## Problem statement:
Could the entries below be retyped exactly and in full?

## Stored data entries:

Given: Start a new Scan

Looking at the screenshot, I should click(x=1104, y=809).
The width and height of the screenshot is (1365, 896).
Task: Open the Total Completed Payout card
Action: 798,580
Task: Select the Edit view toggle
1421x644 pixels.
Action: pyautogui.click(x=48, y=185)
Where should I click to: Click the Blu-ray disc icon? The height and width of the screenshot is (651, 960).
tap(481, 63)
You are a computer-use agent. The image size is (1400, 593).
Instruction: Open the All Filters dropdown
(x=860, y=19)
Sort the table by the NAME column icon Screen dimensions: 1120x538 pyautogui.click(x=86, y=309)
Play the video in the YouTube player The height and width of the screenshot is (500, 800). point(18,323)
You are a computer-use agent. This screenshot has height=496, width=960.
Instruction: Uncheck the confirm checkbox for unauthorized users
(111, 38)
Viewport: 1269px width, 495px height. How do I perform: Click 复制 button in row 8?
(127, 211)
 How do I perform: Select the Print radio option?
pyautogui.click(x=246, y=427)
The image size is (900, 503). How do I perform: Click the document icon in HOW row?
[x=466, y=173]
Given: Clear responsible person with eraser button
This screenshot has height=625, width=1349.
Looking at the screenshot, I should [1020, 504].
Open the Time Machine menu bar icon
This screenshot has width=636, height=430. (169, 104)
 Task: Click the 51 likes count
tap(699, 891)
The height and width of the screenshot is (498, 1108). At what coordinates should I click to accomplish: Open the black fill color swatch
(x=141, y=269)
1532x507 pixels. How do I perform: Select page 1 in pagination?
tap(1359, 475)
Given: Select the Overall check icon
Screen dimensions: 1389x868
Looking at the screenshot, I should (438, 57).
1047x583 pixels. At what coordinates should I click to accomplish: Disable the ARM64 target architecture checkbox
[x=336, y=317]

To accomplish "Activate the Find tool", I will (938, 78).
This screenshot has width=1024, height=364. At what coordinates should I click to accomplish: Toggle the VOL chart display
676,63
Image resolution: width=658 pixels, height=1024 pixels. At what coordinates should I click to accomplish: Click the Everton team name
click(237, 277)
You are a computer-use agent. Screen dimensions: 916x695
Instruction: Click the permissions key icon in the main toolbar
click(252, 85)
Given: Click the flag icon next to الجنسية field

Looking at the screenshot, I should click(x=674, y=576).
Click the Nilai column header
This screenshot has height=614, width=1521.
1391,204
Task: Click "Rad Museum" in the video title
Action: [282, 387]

## Task solution:
Given: Start a new Scan

Looking at the screenshot, I should click(x=1104, y=809).
The width and height of the screenshot is (1365, 896).
Task: Open the Total Completed Payout card
Action: 798,580
Task: Select the Edit view toggle
1421x644 pixels.
Action: pyautogui.click(x=48, y=185)
Where should I click to: Click the Blu-ray disc icon? The height and width of the screenshot is (651, 960).
tap(481, 63)
You are a computer-use agent. The image size is (1400, 593).
Instruction: Open the All Filters dropdown
(x=860, y=19)
Sort the table by the NAME column icon Screen dimensions: 1120x538 pyautogui.click(x=86, y=309)
Play the video in the YouTube player The height and width of the screenshot is (500, 800). point(18,323)
You are a computer-use agent. This screenshot has height=496, width=960.
Instruction: Uncheck the confirm checkbox for unauthorized users
(111, 38)
Viewport: 1269px width, 495px height. How do I perform: Click 复制 button in row 8?
(127, 211)
 How do I perform: Select the Print radio option?
pyautogui.click(x=246, y=427)
The image size is (900, 503). How do I perform: Click the document icon in HOW row?
[x=466, y=173]
Given: Clear responsible person with eraser button
This screenshot has height=625, width=1349.
Looking at the screenshot, I should [1020, 504].
Open the Time Machine menu bar icon
This screenshot has width=636, height=430. (169, 104)
 Task: Click the 51 likes count
tap(699, 891)
The height and width of the screenshot is (498, 1108). At what coordinates should I click to accomplish: Open the black fill color swatch
(x=141, y=269)
1532x507 pixels. How do I perform: Select page 1 in pagination?
tap(1359, 475)
Given: Select the Overall check icon
Screen dimensions: 1389x868
Looking at the screenshot, I should (438, 57).
1047x583 pixels. At what coordinates should I click to accomplish: Disable the ARM64 target architecture checkbox
[x=336, y=317]

To accomplish "Activate the Find tool", I will (938, 78).
This screenshot has width=1024, height=364. At what coordinates should I click to accomplish: Toggle the VOL chart display
676,63
Image resolution: width=658 pixels, height=1024 pixels. At what coordinates should I click to accomplish: Click the Everton team name
click(237, 277)
You are a computer-use agent. Screen dimensions: 916x695
Instruction: Click the permissions key icon in the main toolbar
click(252, 85)
Given: Click the flag icon next to الجنسية field

Looking at the screenshot, I should click(x=674, y=576).
Click the Nilai column header
This screenshot has height=614, width=1521.
1391,204
Task: Click "Rad Museum" in the video title
Action: [282, 387]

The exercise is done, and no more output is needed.